## [ЗАДАНИЯ]
1. Ответьте на вопросы по тексту для чтения.
(a) Сколько строк в записи?
(b) Из скольких частей (строф) состоит ее композиция?
(c) По какой схеме идет рифмовка в первой строфе?
2. Замените в тексте для чтения «непринужденность» на «свобода» и приведите фрагмент от слов «Естественность речи в» до слов «строения и размерности.» включительно.

## [ТЕКСТ ДЛЯ ЧТЕНИЯ]
########################################

Естественность речи в этой записи продолжала естественность поэтической речи Твардовского 30-х годов, но и какая разница! Еще большая непринужденность, внешняя даже неправильность, как будто без установленного заранее порядка. Вместо симметричных куплетных строфических схем, которых строго держался Твардовский 30-х годов, — 19 строк, то есть заведомо несимметричное строение. И сложная в своей кажущейся простоте композиция. Четыре части (строфы) разного строения и размерности.

В первой строфе только деловое сообщение о собственной работе поэта, и тут же краткая информация о записанном событии — Финляндия, 1940 год, боец-парнишка, убит на льду. И сам факт всплывшего воспоминания. Все это — парной рифмовкой по схеме (aabb), внешне спокойно описательной фразой. И первая пара строк — главное предложение, но без сказуемого, с подразумеваемым его пропуском, с женскими рифмами. Вторая пара — придаточное предложение — с главной информацией и началом конкретного рассказа, выделенное и мужскими рифмами. Общей «точкой отсчета» становится самый процесс вспоминания и установления связей между двумя строчками записной книжки и гибелью человека, потрясшей теперь заново поэта.

########################################

## [ЗАПИСИ]
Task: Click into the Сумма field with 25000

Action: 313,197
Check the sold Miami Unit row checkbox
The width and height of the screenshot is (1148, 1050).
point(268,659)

########################################

## [ОТВЕТЫ]
1.
(a) 19 строк.
(b) Из четырех частей (строф).
(c) Парная рифмовка по схеме aabb.

2.
Естественность речи в этой записи продолжала естественность поэтической речи Твардовского 30-х годов, но и какая разница! Еще большая свобода, внешняя даже неправильность, как будто без установленного заранее порядка. Вместо симметричных куплетных строфических схем, которых строго держался Твардовский 30-х годов, — 19 строк, то есть заведомо несимметричное строение. И сложная в своей кажущейся простоте композиция. Четыре части (строфы) разного строения и размерности.